GYAO!は、2005年4月にUSEN(東京都品川区)が立ち上げた無料映像配信サービス。2009年に「Yahoo!動画」を提供していたヤフー(東京都千代田区)の子会社となり、両社の動画サービスが統合された。視聴作品ごとに課金する「GYAO!ストア」はあったが、動画配信のサブスクリプション(月額使い放題)化の流れを受けて、2016年2月に月額見放題プラン「プレミアムGYAO!」をスタートする。

ところが、すでにhuluやネットフリックスをはじめとする動画サブスク配信の先行組が存在し、視聴可能なコンテンツも似通っていた。後発組だった「プレミアムGYAO!」の契約数は伸び悩む。2年後の2018年2月には同サービスを終了した。
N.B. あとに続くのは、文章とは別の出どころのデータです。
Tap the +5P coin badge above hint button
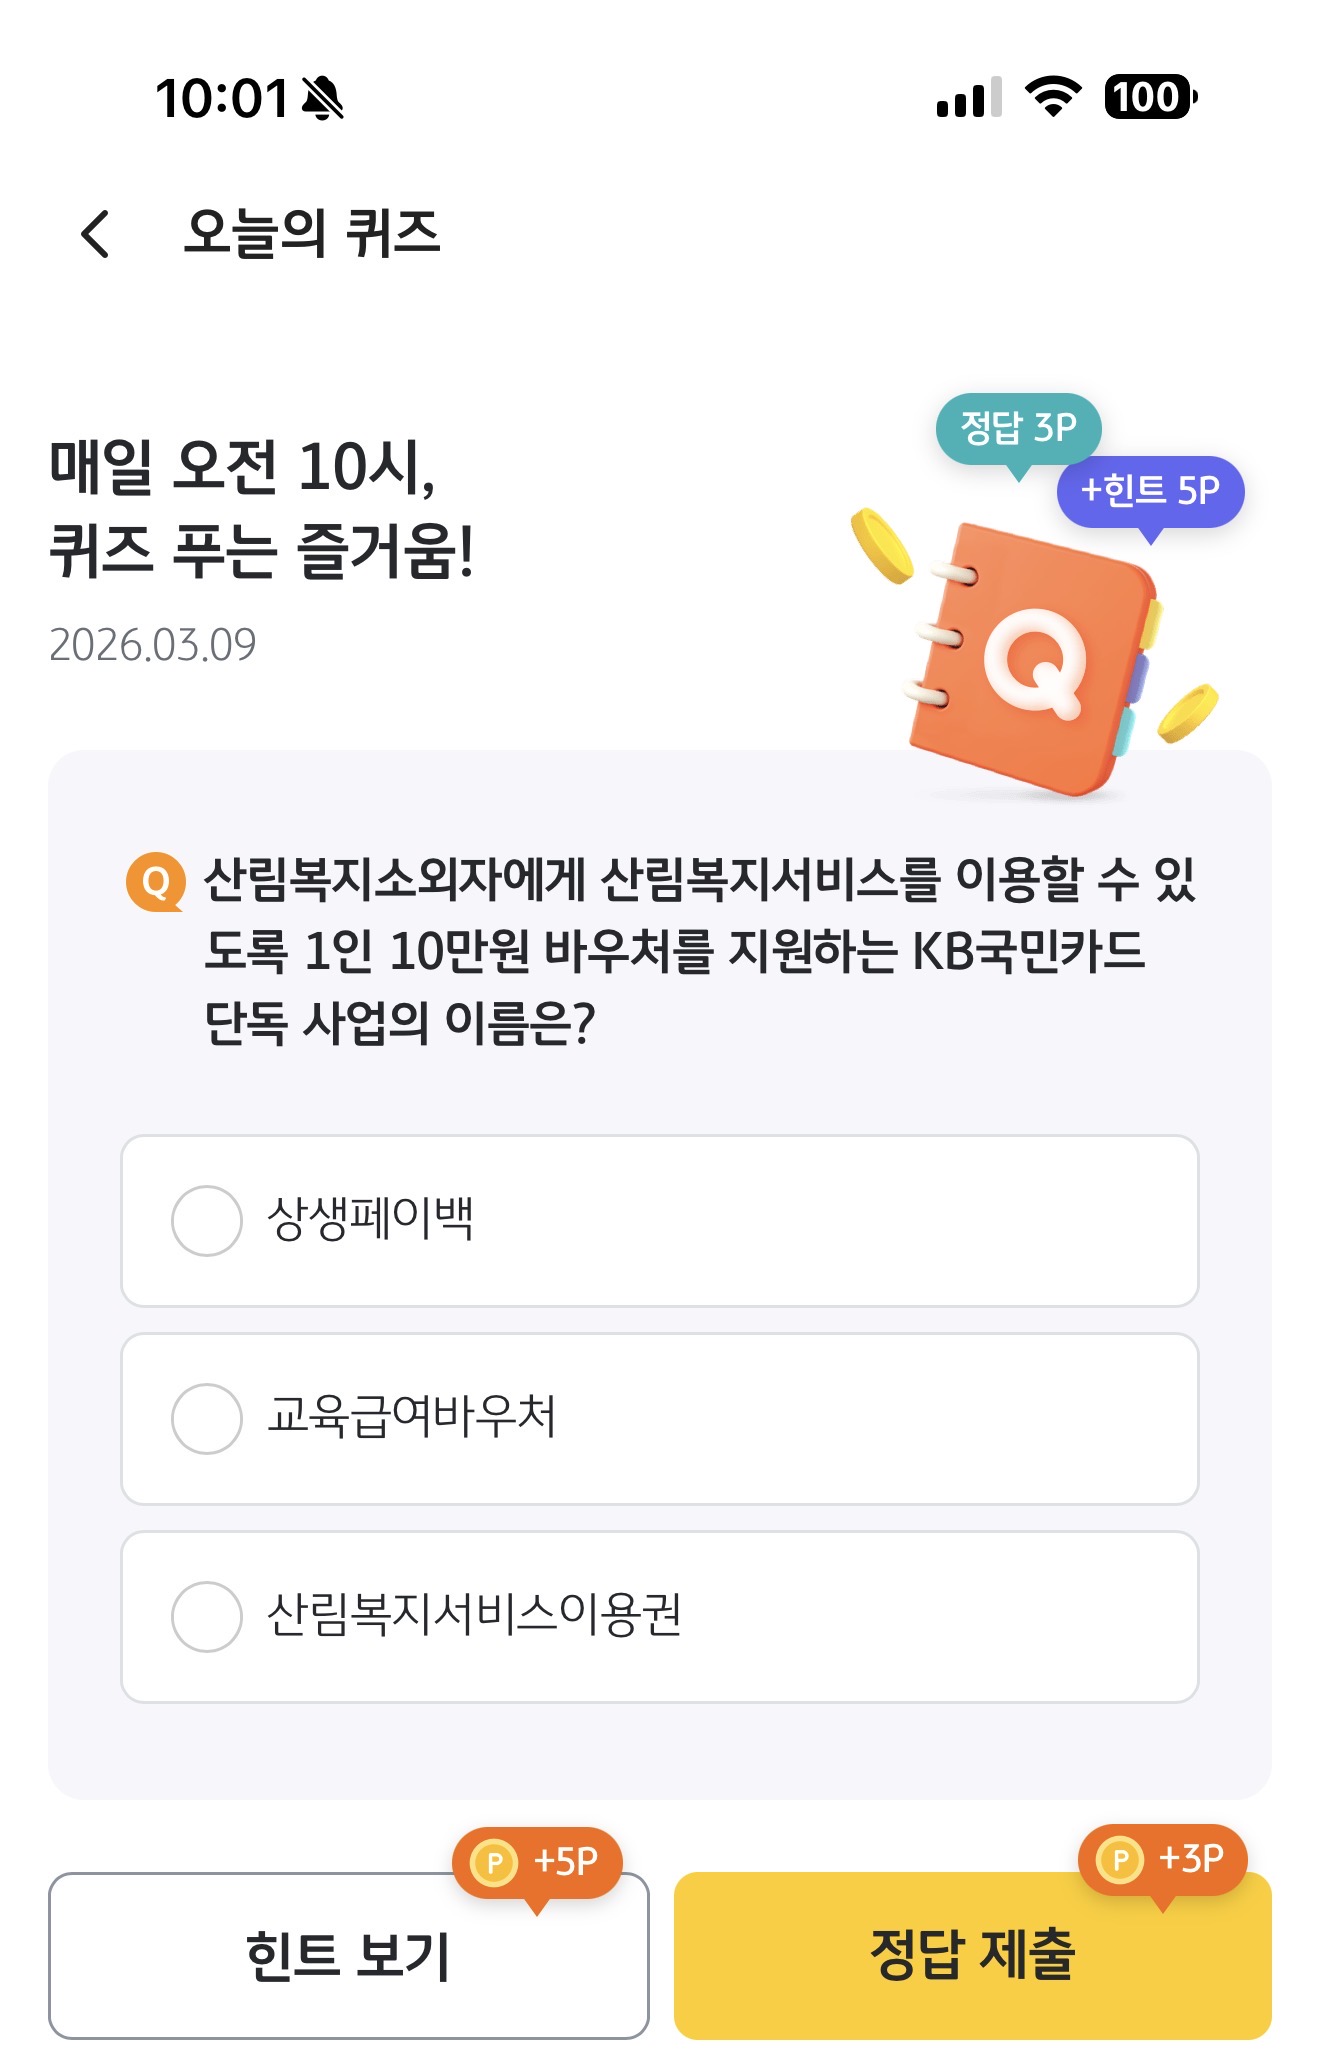The image size is (1320, 2068). [537, 1864]
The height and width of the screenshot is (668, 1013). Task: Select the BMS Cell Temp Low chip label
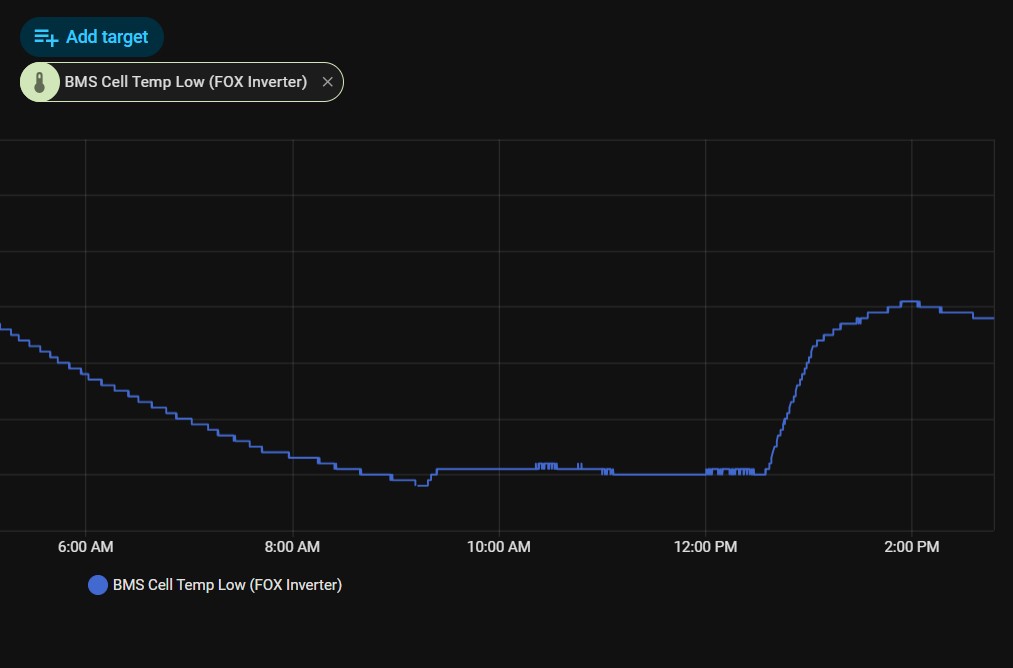(186, 82)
「GYAO! ストア」は残したものの、無料の映像配信サービスに力を入れることになる。

しかし、無料配信サービスもテレビ朝日系の「AbemaTV」(一部有料)や民放各局の「TVer」などに押されて苦戦。そもそもサブスク配信モデルを断念した時点で、GYAO!の命運は尽きたと言えるだろう。無料サービスモデルでは広告収入に依存することになるが、動画広告はYouTubeやTikTokといったグローバル動画プラットフォームが圧倒的に強く、GYAO!が参入できる余地はなかったからだ。

巨大動画プラットフォームといえども、安穏とはしていられない。YouTubeは2022年7−9月期に創業以来初めて広告売上高が前年同期を下回った。マイナス幅は1.8%と小さかったが、親会社の米アルファベットは直ちに動いた。YouTube内で商品を購買できる「ライブショッピング」の強化などの増収策を打ち出した。

ただ、そうした取り組みはYouTubeの増収にはつながっても、視聴者を呼び寄せる効果は期待できない。人気YouTuberからも、このところの視聴回数の激減を指摘する声が上がっており、ネット上で「動画離れ」が進んでいることが浮き彫りになっている。

退場か、業界再編か…動画配信事業者が迫られる決断

海外の大手動画サブスクサービスも相次いで大幅な値上げに踏み切った。米アップルは「Apple TV」の月額料金を従来の1.5倍となる月額900円に引き上げた。スポーツ動画サブスクの「DAZN」は同1925円から同3000円へ一気に引き上げる。

こうした値上げは、本国でも実施された。動画サブスク世界最大手の米ネットフリックスは北米で値上げに踏み切り、一般的な「スタンダードプラン」は創業時の2倍近い金額になっている。同社は2022年から加入者数が減少に転じており、低料金の広告付きプラン投入やID・パスワードの共有禁止を強化するなど、利益維持に全力を注ぐ。だが、こうしたユーザーにとってメリットがない増益策は顧客の反発を受け、さらなる契約者の減少を招きかねない。

無料にせよ有料にせよ、動画配信は同じコンテンツがほとんどで、差別化ができなくなっている。こうした状況を打開しようと同業界では自主制作コンテンツを充実させたり、サッカーワールドカップのようなキラーコンテンツの放送権を高値で競り落としたりする動きが活発だ。

しかし、これが動画サブスク事業者の高コスト体質を生み、市場が飽和して加入者が減少すると直ちに収益を圧迫する要因となっている。このところの動画サブスクの値上げラッシュも、それが要因だ。

もはや市場が飽和した以上、事業者を整理するしかない。GYAO!のような「退場者」に加えて、グローバルなM&Aによる動画配信サービスの業界再編が近づいている。